Answer:
4.245 × 10²¹ cubic centimetre of Fe
Step-by-step explanation:
First step is to find the number of atoms that is present in Fe(Iron)
The atomic mass of Fe(iron) is 55.845
We have to convert the atomic weight into grams
1 atomic mass = 1.66 x 10⁻²⁴grams
55.845(atomic mass of Fe) =
55.845 x 1.66 x 10 ⁻²⁴ grams = 9.27 x 10²² grams.

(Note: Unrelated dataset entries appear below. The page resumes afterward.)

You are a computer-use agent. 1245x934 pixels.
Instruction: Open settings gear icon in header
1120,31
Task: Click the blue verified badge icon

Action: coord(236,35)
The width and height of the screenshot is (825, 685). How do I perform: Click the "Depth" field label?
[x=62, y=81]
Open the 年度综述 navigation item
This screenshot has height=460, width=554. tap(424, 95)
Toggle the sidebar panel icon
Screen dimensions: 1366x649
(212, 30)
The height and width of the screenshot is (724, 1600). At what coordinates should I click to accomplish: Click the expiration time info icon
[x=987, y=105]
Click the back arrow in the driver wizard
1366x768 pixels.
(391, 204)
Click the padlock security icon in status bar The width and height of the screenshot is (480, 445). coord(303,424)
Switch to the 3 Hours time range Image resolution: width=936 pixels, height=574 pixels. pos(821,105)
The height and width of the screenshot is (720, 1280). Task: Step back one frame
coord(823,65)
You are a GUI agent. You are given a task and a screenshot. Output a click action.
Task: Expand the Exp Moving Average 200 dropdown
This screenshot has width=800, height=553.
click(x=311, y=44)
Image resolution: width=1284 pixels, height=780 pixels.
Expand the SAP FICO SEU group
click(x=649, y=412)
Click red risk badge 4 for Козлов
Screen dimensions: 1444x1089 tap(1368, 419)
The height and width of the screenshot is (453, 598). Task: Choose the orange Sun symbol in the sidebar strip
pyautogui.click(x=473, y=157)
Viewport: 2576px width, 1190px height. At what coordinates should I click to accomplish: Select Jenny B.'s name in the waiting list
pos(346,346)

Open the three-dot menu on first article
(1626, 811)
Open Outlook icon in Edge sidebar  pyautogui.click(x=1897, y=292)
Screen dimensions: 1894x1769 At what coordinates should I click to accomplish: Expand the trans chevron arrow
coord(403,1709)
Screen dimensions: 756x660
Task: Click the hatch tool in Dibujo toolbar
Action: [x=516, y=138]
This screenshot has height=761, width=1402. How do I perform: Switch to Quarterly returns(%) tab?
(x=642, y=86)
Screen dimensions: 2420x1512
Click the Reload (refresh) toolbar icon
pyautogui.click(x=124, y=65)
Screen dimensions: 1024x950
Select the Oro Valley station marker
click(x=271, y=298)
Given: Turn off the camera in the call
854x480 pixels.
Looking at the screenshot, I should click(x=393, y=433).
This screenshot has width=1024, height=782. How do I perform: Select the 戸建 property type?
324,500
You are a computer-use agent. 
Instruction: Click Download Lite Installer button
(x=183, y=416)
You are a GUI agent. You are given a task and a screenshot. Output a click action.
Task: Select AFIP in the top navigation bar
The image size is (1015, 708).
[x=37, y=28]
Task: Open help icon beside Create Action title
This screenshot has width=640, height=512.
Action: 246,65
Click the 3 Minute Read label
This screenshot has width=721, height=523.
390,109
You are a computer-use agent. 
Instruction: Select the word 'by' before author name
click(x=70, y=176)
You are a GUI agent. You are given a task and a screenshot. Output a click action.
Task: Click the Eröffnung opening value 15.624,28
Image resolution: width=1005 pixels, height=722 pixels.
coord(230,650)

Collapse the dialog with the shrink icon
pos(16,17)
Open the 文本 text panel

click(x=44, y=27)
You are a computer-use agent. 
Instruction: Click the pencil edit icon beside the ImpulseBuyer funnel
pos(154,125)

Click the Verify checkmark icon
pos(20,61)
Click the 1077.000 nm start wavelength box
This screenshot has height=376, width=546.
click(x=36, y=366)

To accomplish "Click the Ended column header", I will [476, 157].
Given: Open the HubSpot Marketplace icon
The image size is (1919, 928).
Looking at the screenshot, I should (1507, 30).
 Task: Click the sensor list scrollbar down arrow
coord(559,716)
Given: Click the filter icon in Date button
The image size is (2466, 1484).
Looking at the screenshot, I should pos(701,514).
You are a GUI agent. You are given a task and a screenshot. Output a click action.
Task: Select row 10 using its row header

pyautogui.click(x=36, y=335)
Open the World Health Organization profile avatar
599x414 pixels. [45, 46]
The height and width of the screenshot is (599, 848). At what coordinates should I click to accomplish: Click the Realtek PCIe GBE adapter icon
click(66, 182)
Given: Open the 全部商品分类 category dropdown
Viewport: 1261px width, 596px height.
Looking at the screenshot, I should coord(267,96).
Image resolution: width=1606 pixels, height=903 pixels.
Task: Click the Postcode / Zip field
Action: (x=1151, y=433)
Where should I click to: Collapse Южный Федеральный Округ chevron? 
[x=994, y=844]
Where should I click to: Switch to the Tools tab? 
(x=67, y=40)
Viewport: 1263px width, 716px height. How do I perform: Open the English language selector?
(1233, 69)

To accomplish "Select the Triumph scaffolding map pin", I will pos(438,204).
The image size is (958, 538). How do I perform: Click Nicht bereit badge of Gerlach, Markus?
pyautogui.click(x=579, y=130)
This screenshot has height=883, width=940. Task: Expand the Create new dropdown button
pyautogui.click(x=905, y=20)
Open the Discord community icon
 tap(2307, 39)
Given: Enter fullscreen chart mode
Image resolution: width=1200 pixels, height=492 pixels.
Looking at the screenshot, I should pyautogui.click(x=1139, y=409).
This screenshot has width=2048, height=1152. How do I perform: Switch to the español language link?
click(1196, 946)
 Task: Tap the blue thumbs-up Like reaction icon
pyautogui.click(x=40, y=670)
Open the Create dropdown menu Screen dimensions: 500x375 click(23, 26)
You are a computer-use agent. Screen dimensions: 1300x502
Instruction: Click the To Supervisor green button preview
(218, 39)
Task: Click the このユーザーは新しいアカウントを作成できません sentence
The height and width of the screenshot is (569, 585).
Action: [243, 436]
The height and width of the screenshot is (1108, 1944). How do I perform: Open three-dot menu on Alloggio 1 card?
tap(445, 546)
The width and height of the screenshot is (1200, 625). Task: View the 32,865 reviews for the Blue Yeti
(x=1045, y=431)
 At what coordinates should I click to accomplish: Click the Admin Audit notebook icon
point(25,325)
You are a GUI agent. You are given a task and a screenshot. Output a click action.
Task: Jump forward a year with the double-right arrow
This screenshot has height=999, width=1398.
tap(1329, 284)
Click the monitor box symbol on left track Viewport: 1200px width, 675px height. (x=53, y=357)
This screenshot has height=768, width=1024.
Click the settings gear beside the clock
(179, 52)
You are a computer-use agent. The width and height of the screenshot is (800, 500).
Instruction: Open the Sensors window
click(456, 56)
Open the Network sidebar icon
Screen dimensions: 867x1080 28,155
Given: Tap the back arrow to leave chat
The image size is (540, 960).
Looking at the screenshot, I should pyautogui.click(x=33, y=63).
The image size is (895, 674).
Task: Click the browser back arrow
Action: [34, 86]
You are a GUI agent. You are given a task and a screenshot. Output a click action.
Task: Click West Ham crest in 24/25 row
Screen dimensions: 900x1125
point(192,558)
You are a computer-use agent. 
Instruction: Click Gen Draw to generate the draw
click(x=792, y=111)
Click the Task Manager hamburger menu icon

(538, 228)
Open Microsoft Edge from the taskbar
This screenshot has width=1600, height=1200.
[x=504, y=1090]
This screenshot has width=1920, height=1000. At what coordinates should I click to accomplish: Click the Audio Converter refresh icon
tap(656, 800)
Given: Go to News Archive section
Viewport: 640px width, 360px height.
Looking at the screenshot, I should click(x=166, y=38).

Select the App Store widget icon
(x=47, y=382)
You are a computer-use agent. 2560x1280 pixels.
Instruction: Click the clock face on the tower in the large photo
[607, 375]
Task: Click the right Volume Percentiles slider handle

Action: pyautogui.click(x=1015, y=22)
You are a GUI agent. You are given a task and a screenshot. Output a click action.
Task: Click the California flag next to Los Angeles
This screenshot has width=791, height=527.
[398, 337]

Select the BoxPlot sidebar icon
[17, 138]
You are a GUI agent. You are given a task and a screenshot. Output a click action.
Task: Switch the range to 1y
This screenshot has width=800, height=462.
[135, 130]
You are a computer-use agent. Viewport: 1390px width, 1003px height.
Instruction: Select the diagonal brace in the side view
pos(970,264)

Therefore, the number of atoms in a cubic centimetre of Fe (Iron) =
Density of Fe(solid) ÷ number of grams of Fe
Density of Fe (solid) is known as = 7.874g/cm³
The number of atoms in a cubic centimetre of Fe (Iron =
7.874g/cm³ ÷9.27 x 10²²grams
= 8.494 × 10²¹atoms.
In the question we are told Fe adopted a body centered cubic unit cell
Hence , in Body centered cubic unit cell, we have:
We have one atom at the 8 corners of a cube
We also have one body atom the cube's center
8 corners × 1/8 per corner atom = 8 × 1/8 = 1 atom
(8 corners × 1/8 per corner atom) + (1× 1) = 2 atoms
Therefore, the total number of featoms present per unit cell = 2 atoms.
The number of unit cells are present per cubic centimeter of Fe =
Number of Fe atoms per cubic centimeter ÷ Number of Fe per unit cell
= 8.494 × 10²¹ atoms ÷ 2 atoms.
= 4.247 × 10²¹ cubic centimetre of Fe
Hence the number of unit cells that are present per cubic centimeter of Fe is
4.247 × 10²¹ cubic centimetre of Fe.